Problem to solve => Duplicate the following items line for line, changing nothing.

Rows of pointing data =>
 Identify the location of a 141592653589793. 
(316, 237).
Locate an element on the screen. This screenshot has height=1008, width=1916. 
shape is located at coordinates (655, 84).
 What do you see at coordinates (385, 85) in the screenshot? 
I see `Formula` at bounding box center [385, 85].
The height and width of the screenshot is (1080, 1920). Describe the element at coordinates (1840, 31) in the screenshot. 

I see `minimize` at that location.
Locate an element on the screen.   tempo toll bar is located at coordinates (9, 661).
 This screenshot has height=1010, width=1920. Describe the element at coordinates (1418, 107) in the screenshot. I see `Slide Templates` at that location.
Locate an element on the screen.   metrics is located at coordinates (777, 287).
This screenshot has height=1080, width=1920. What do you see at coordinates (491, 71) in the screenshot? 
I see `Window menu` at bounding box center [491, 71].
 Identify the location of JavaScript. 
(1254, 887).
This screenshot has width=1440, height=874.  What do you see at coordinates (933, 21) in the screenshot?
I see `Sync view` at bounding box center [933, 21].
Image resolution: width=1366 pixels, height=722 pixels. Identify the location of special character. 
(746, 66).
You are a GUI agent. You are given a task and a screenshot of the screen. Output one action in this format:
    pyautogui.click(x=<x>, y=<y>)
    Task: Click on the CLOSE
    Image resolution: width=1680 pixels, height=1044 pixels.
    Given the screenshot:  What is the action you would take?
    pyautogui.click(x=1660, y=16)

Result of the task =>
 Identify the location of a 141592653589793. 
(316, 237).
Locate an element on the screen. This screenshot has height=1008, width=1916. 
shape is located at coordinates (655, 84).
 What do you see at coordinates (385, 85) in the screenshot? 
I see `Formula` at bounding box center [385, 85].
The height and width of the screenshot is (1080, 1920). Describe the element at coordinates (1840, 31) in the screenshot. 

I see `minimize` at that location.
Locate an element on the screen.   tempo toll bar is located at coordinates (9, 661).
 This screenshot has height=1010, width=1920. Describe the element at coordinates (1418, 107) in the screenshot. I see `Slide Templates` at that location.
Locate an element on the screen.   metrics is located at coordinates (777, 287).
This screenshot has height=1080, width=1920. What do you see at coordinates (491, 71) in the screenshot? 
I see `Window menu` at bounding box center [491, 71].
 Identify the location of JavaScript. 
(1254, 887).
This screenshot has width=1440, height=874.  What do you see at coordinates (933, 21) in the screenshot?
I see `Sync view` at bounding box center [933, 21].
Image resolution: width=1366 pixels, height=722 pixels. Identify the location of special character. 
(746, 66).
You are a GUI agent. You are given a task and a screenshot of the screen. Output one action in this format:
    pyautogui.click(x=<x>, y=<y>)
    Task: Click on the CLOSE
    Image resolution: width=1680 pixels, height=1044 pixels.
    Given the screenshot:  What is the action you would take?
    pyautogui.click(x=1660, y=16)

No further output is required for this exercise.